Mark As Completed Discussion

Introduction

Machine learning (ML) is a hot topic these days, so it's no wonder that many people want to orient their careers towards this promising field. Therefore, if you want to get a machine learning job, then make sure you review these common ML questions and topics to prepare yourself for a successful interview.

AI vs. ML vs. DL

Artificial intelligence (AI) is the broadest term of the three. AI consists of everything related to making machines smart and capable of thinking without human intervention. The overall goal of AI is to allow computers to perform cognitive tasks in a wide range of areas like a human would.

Machine learning (ML) is a subset of AI. The main idea here is to create algorithms that can learn how to make decisions by themselves. For example, in the table below, we are deciding if we’d play tennis based on some features (outlook, temperature, humidity, and wind). In ML, we’d give this data to the model and let it learn how the decision is being made. Then we would have the model independently make the decision once we find only the features without the label (yes/no).

AI vs. ML vs. DL

Deep learning (DL) is a subset of ML. DL algorithms mimic the processing patterns in the human brain by creating artificial neural networks consisting of several different layers of neurons. These algorithms require more data than ML algorithms.

AI vs. ML vs. DL

Classifying Machine Learning Algorithms

There are three distinct types of ML:

  • Supervised – In these types of algorithms, data is labeled, i.e. the targets are known. This means that the model learns from a labeled dataset before making decisions about new data.

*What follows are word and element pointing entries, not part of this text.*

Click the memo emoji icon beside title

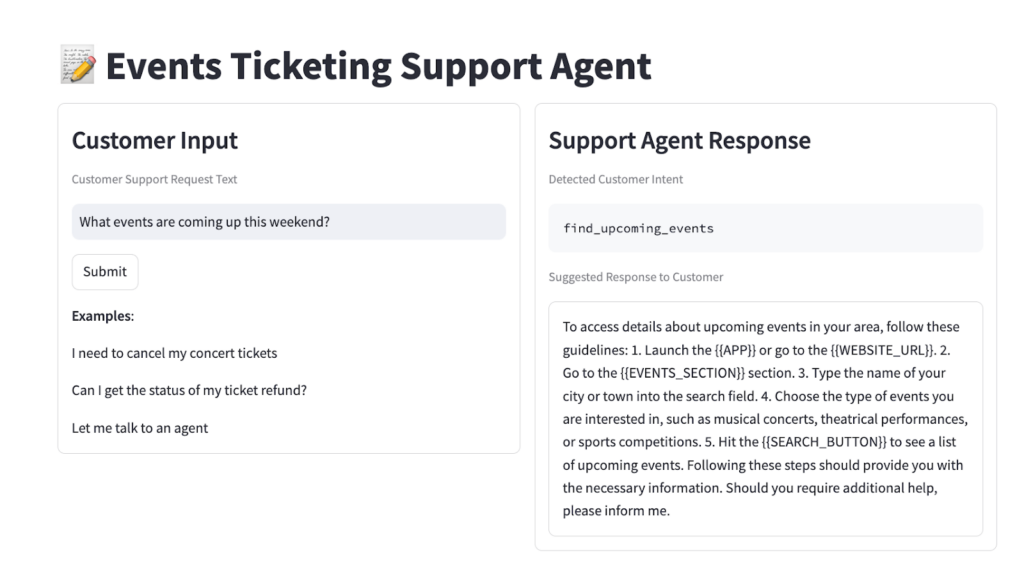point(77,67)
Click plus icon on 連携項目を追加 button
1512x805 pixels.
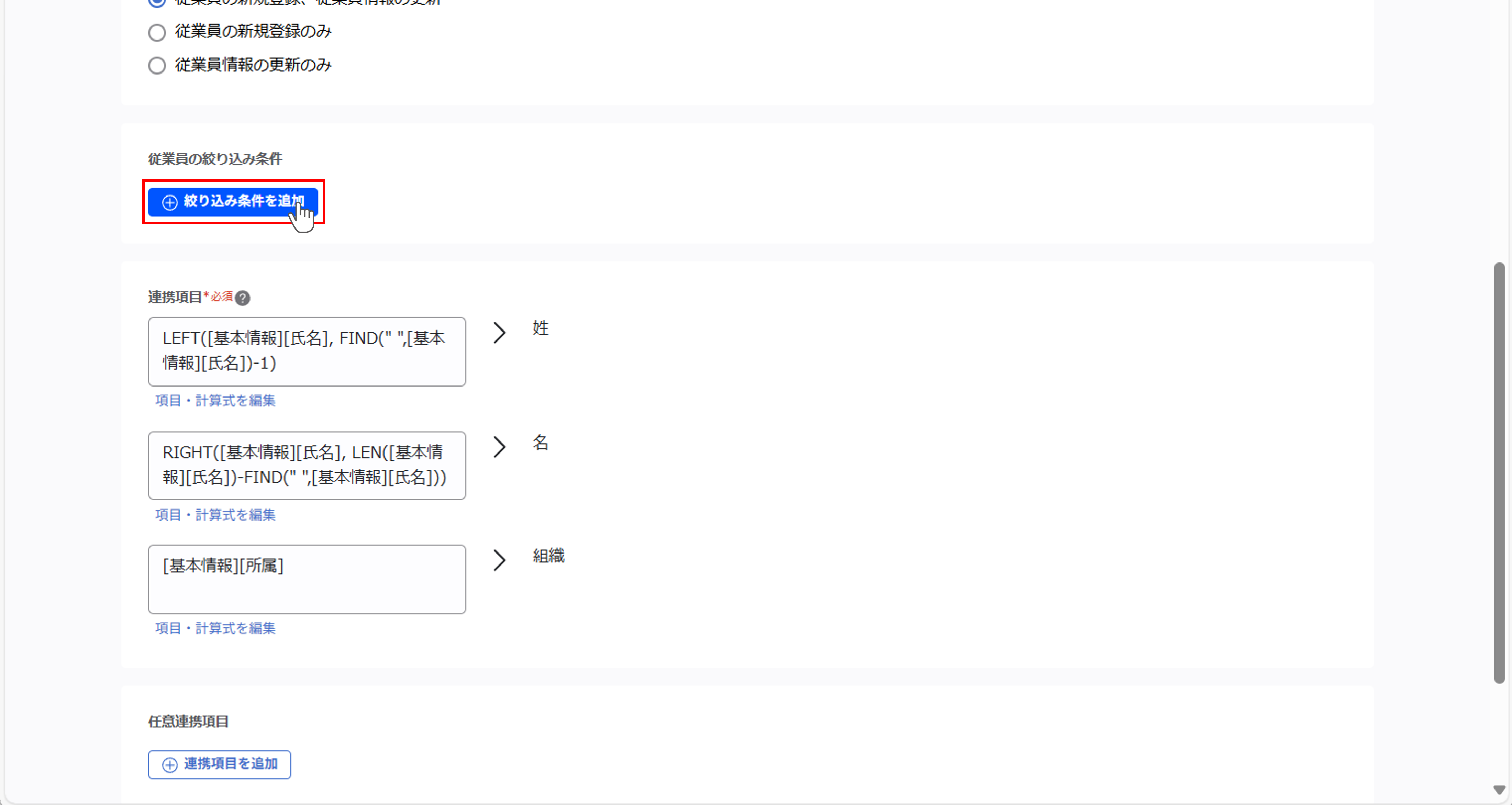[x=170, y=765]
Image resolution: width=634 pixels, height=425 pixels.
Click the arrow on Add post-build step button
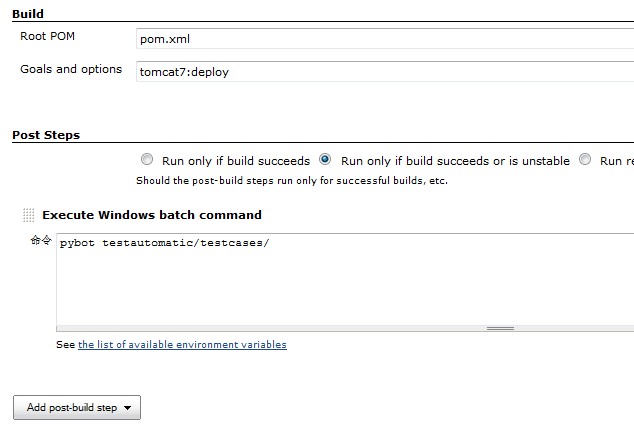coord(128,408)
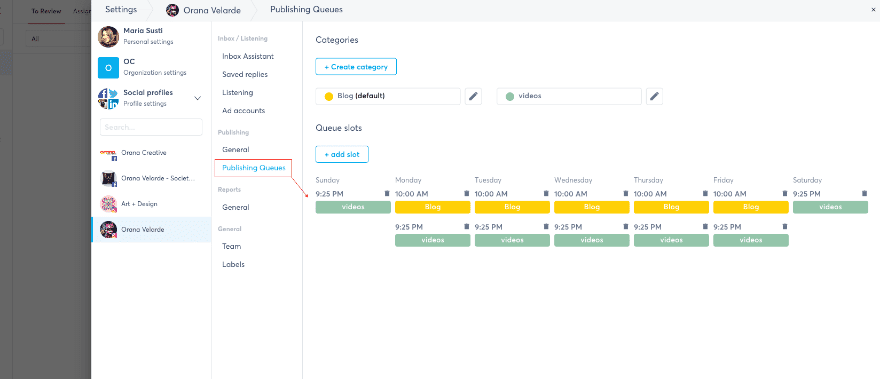880x379 pixels.
Task: Click the add slot button
Action: coord(342,154)
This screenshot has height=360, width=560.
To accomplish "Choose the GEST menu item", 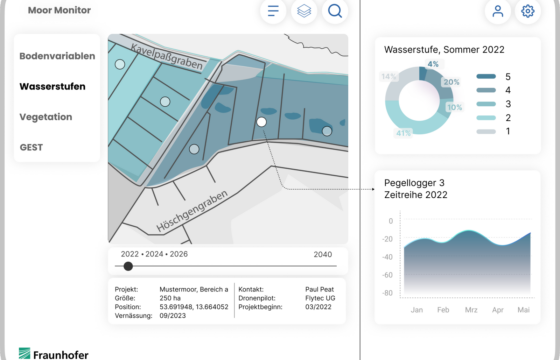I will [31, 147].
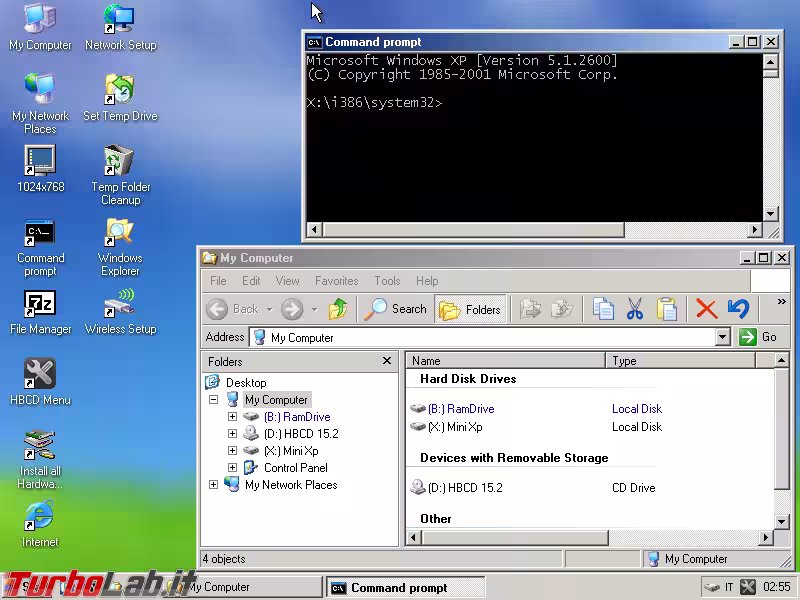Click the Up folder toolbar icon
The width and height of the screenshot is (800, 600).
pyautogui.click(x=339, y=309)
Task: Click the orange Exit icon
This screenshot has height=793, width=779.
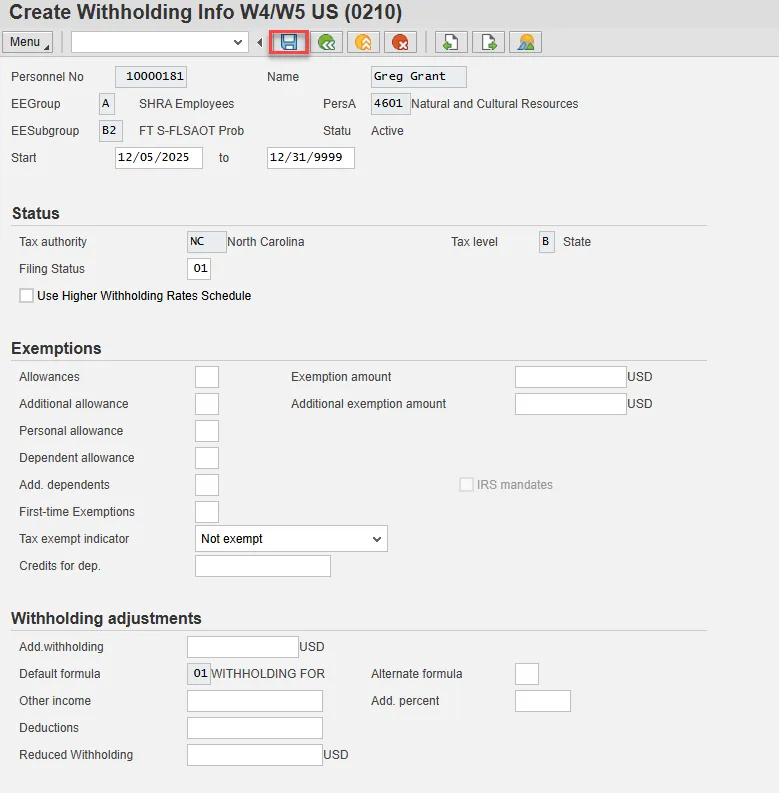Action: [363, 42]
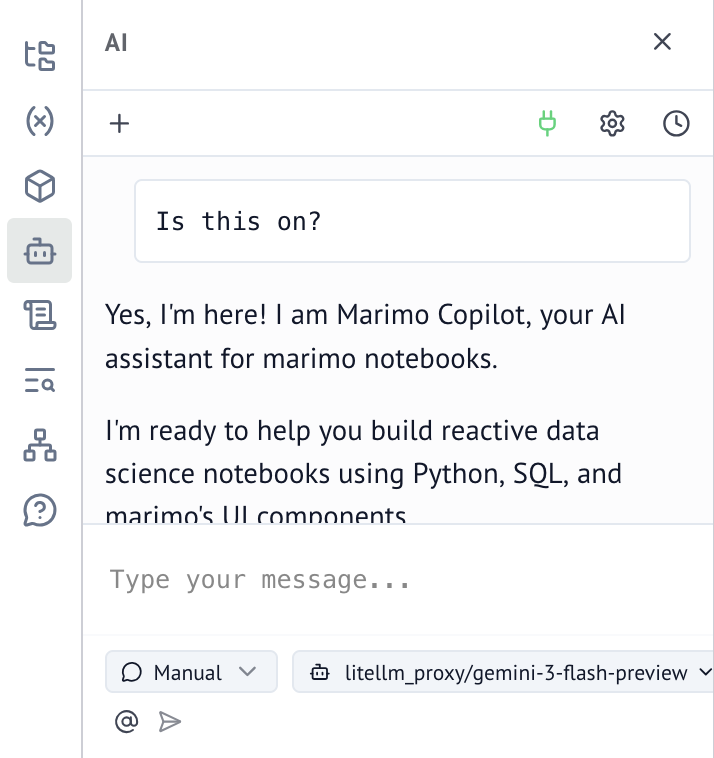Toggle the AI robot sidebar icon

[40, 251]
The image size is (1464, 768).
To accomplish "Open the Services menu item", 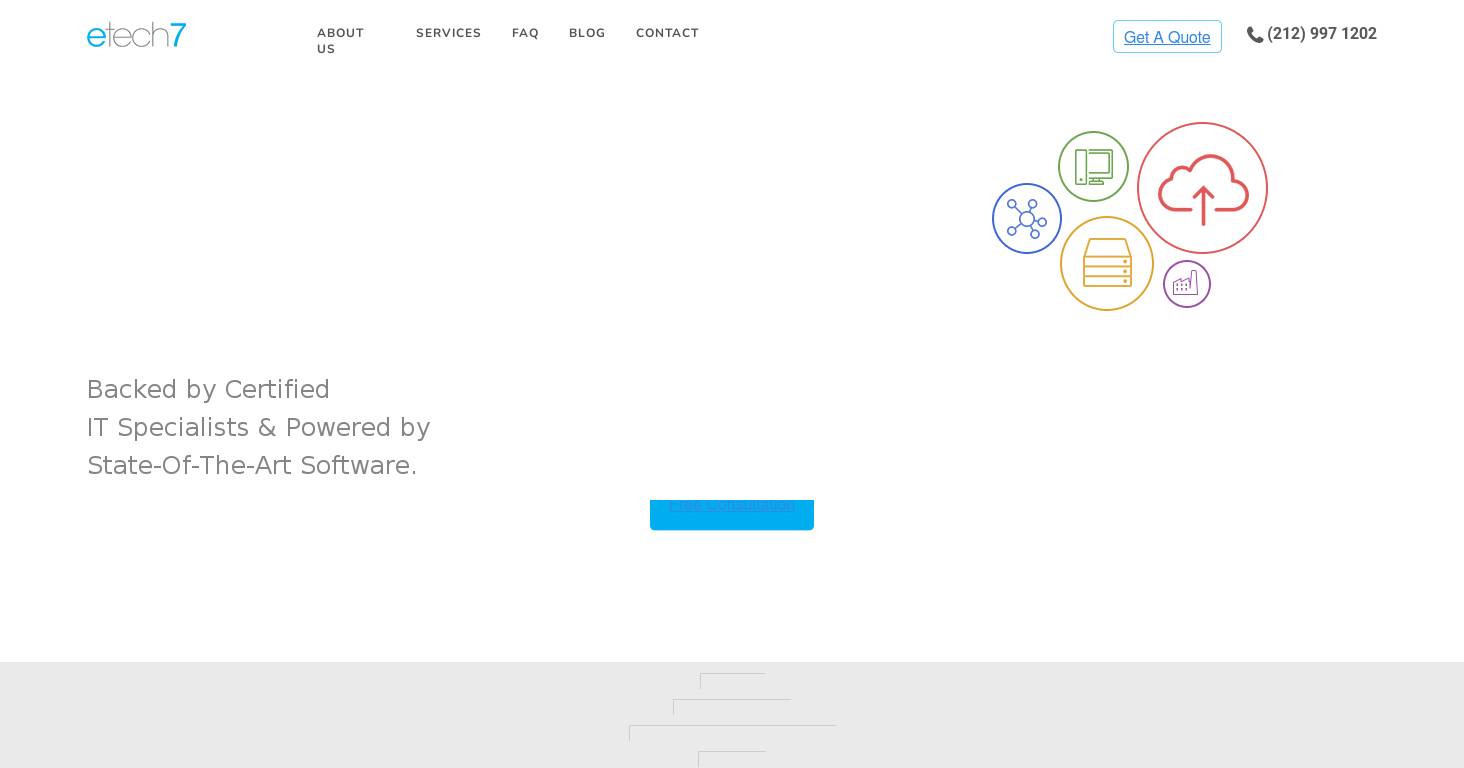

  • Unsupervised – In these algorithms, data is unlabeled. This means that the model is being trained without knowing the targets. The model has to learn by observing different patterns and structures in the data.

  • Reinforcement – This is a trial and error method. You can think of it as a kind of a game where for every correct assumption, the model gets a reward. For every mistake, however, it gets punished.

Using Classification vs Regression

Classification and regression are both supervised machine learning algorithms. Their difference is derived from the type of their target variable:

  • Classification is used when the target is categorical. This means it can be used when answering a yes/no question, estimating gender, type of vehicle, breed of a dog, etc.

  • Regression is used when the target is continuous. This means it can be used when estimating people’s age, salary, price of real estate, how fast an animal is going to get adopted, etc.

Using Classification vs Regression

Best Machine Learning Models

Supervised learning:

  • Logistic regression is used for classification. It analyzes independent variables (categorical or numeric) and provides a binary output (yes/no, pass/fail, cat/dog) which is always categorical.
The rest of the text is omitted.